John MacArthur writes in Strange Fire: “Preoccupied with mystical encounters and emotional ecstasies, [many] seek ongoing revelation from heaven – meaning that, for them, the Bible alone is not enough. [With them], biblical revelation must be supplemented with personal “words from God,” supposed impressions from the Holy Spirit, and other subjective religious experiences. That kind of thinking is an outright rejection of the authority and sufficiency of Scripture. It is a recipe for far-reaching theological disaster.”
“All Scripture is breathed out by God and profitable for teaching, for reproof, for correction, and for training in righteousness, that the man of God may be complete, equipped for every good work” ((2 Timothy 3:16,17).
Charles Spurgeon in his sermon, “The Paraclete, said, “I have seen the Spirit of God shamefully dishonored by persons – I hope they were insane – who have said that they have had this and that revealed to them. There has not for some years passed over my head a single week in which I have not been pestered with the revelations of hypocrites or maniacs. Semi-lunatics are very fond of coming with messages from the Lord to me, and it may spare them some trouble if I tell them once for all that I will have none of their stupid messages..”
“For false christs and false prophets will arise and perform great signs and wonders, so as to lead astray, if possible, even the elect” (Matthew 24:24).

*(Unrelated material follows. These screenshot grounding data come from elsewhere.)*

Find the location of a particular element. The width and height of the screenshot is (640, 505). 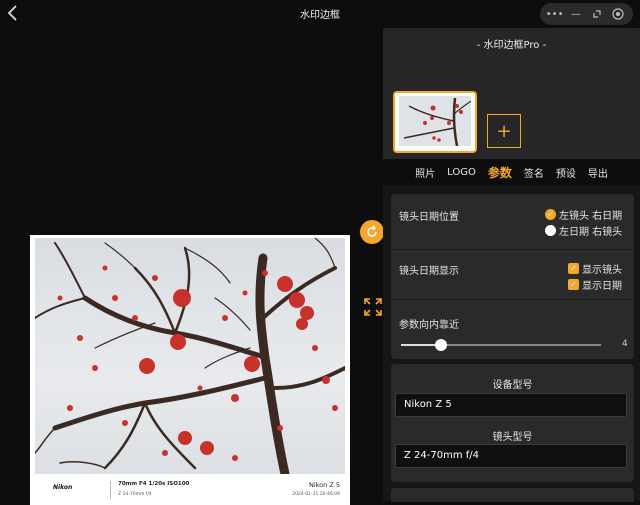

photo-thumbnail is located at coordinates (435, 122).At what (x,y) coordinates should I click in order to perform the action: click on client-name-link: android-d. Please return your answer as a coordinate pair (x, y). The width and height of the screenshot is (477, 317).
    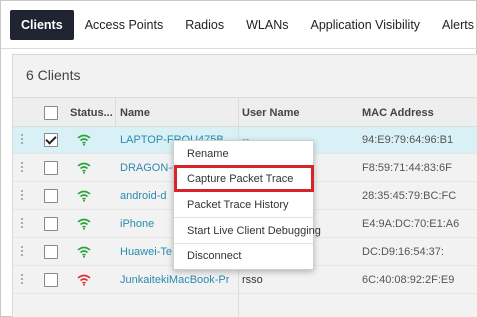
    Looking at the image, I should click on (143, 196).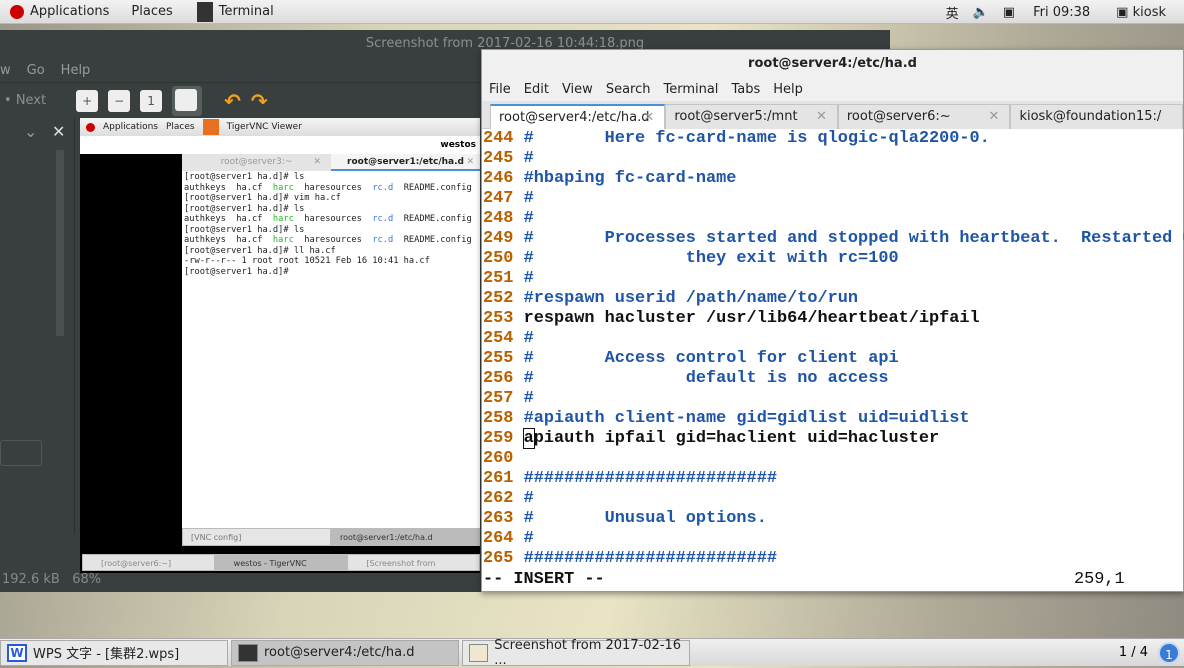  Describe the element at coordinates (578, 117) in the screenshot. I see `tab-server4: root@server4:/etc/ha.d ✕` at that location.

It is time for us to assess where we get our information about God. Is it from friends, Facebook, the pastor?
How much time do you spend in the scriptures to read and to learn? “For the time is coming when people will not endure sound teaching, but having itching ears, they will accumulate for themselves teachers to suit their own passions, and will turn away from listening to the truth and wander off into myths. As for you, always be sober-minded, endure suffering, do the work of an evangelist, fulfill your ministry” (2 Timothy 4: 3-5).